Realmente não é, pensou Gavin, pelo menos não para ele ou para o resto da cidade. Mas sua beleza... Bem, no seu ponto de vista aquele fato compensava todo o resto.
Beatrice trabalhava o dia todo e tinha um amor pelos livros que Gavin não compreendia, além de ser tão... diferente do resto das pessoas da cidade. Isso para não falar estranha.
Para Gavin, havia coisas melhores na vida do que ficar se matando de tanto trabalhar e virar páginas e mais páginas de um livro qualquer. Eram atividades cansativas e entediantes.
"De todo modo", recomeçou Leif, trazendo mais duas canecas de cerveja, "Beatrice provavelmente vai ficar um tempo sem dar as caras por aqui. Todos os jornais locais já estão anunciando que, se essa tempestade continuar, as estradas do interior ficarão interditadas. Ela ainda está na mansão, por causa de toda a coisa dos lobos, você sabe, e pelo jeito ficará presa lá por um bom tempo."
Ao ouvir aquilo, Gavin teve vontade de socar a mesa.
Agarrando sua caneca de cerveja, ele dirigiu-se até uma mesa afastada, com Leif aos calcanhares.
A alegria que antes tomava conta do bar parecia ter morrido naquele instante.
"Ela não pode ficar presa lá", disse Gavin, assim que os dois se sentaram na mesinha redonda. "Isso atrapalharia completamente os meus planos!"
"Então realmente não desistiu dela?", perguntou Leif, quase como se estivesse decepcionado.
"É claro que não", rebateu Gavin, dando um tapa na cabeça dele. Como podia ser tão idiota? "Beatrice vai se apaixonar loucamente por mim, isso eu garanto."
"Você está obcecado por Beatrice justamente por ela ter sido a primeira garota a te rejeitar, sabia?", disse Leif, desenhando círculos imaginários na mesa. Assim que percebeu a bobagem que havia dito, levantou as mãos para o ar em resposta ao olhar gélido de Gavin. "Desculpe. Esqueça que eu disse isso."
"Seja como for, essa tempestade vai atrapalhar tudo", falou Gavin, bebendo um gole de sua cerveja. "Pretendia visitá-la amanhã."
Gavin lembrou-se das informações que havia arrancado de Marco Morgan naquele dia mais cedo, quando fora até sua loja no centro da cidade.
Beatrice, aparentemente, tinha surtado de vez e decidido dar uma volta pelas colinas ao redor de Roseville, com o inverno se aproximando e cheio de lobos famintos nas redondezas.
Aparentemente, ela não tinha muita noção de perigo.
Resultado?

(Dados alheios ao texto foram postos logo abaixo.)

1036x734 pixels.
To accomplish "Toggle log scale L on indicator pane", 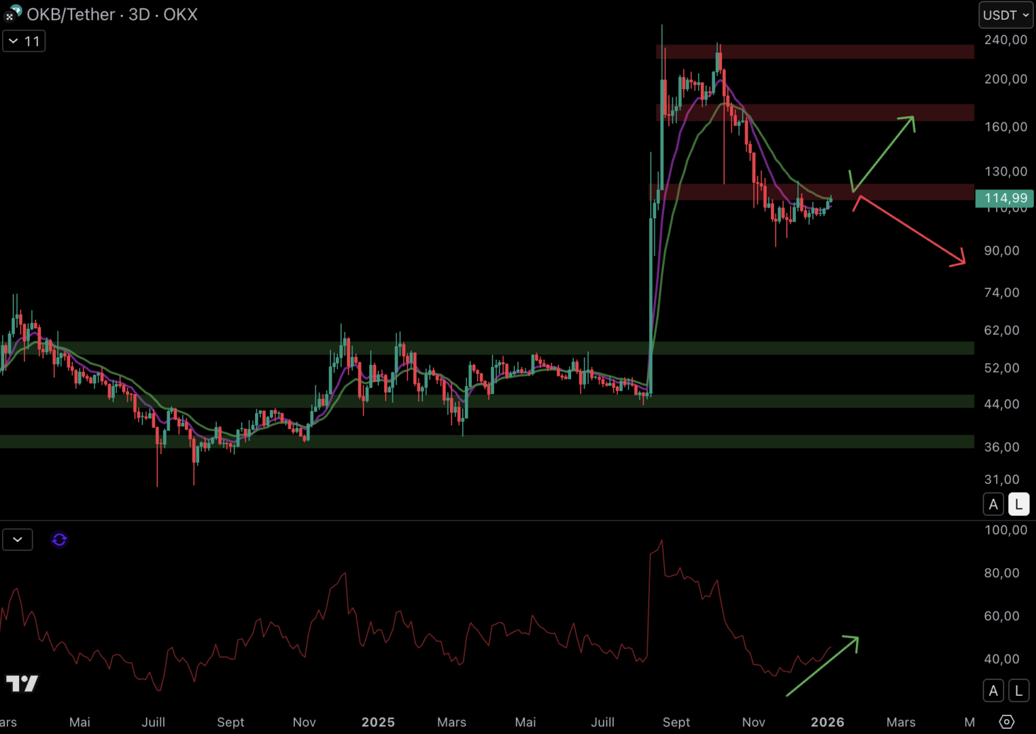I will click(1018, 691).
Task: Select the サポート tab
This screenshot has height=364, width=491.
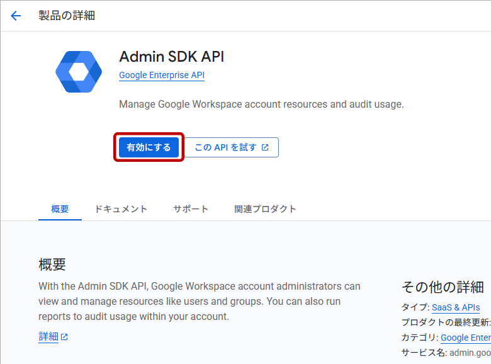Action: click(x=191, y=209)
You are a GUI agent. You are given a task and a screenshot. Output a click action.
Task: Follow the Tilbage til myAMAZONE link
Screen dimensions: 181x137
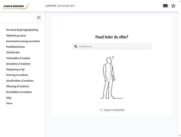(x=114, y=110)
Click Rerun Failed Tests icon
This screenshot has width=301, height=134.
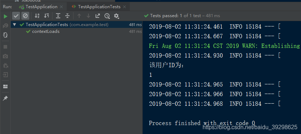(5, 26)
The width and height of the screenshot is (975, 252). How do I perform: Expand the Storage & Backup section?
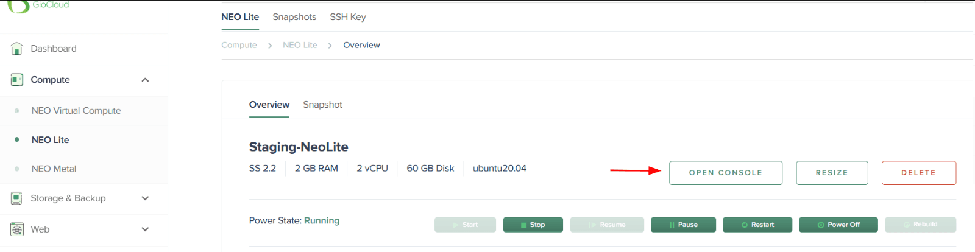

Ela fora perseguida por lobos. Algo que realmente poderia tê-la matado se não tivesse conseguido chegar a um lugar seguro primeiro.
Na correria, ela acabou batendo a cabeça e ganhando uma concussão que a manteria em repouso absoluto por cinco dias inteiros.
Ela não pôde voltar para a casa, mas Gavin soube por intermédio de Marco que o dono da enorme mansão nas redondezas de Roseville tinha deixado claro que ela poderia ficar na casa quanto tempo precisasse.
"Sabe, desde o momento em que Marco mencionou o dono da mansão notei algo estranho", sussurrou Gavin para Leif, que se inclinou para ele.
"Hein? O dono da mansão? Bem, Marco só deve estar preocupado com a filha", Leif disse, tamborilando os dedos na mesa. "Mas, sinceramente? Qualquer pessoa que more em um palácio daquele tamanho em um lugar isolado como esse é meio estranho mesmo. Marco deve estar apreensivo, só isso."
"Meio estranho e podre de rico", observou Gavin. "Sabemos que o lugar recebia visitas frequentes de seus donos em alguns verões, mas ninguém mora lá de verdade há um tempão."
"Vai ver a família decidiu desfrutar de vez a paz do interior."
"Não sei...", falou Gavin, a cabeça dando nós. "Sabe como as pessoas daqui são, descobrem tudo e transformam em fofoca em menos de dois segundos. Porém, até agora, ninguém soube nada a respeito da pessoa que está morando na casa, e nem vimos o rosto de ninguém por aqui. Quer dizer, a cidade mais próxima da mansão, além de Roseville, fica há cinquenta quilômetros. Não é possível que eles não tenham vindo até aqui ainda." Gavin inclinou-se mais o amigo, sussurrando: "Soube que a casa está ocupada há mais ou menos dois anos."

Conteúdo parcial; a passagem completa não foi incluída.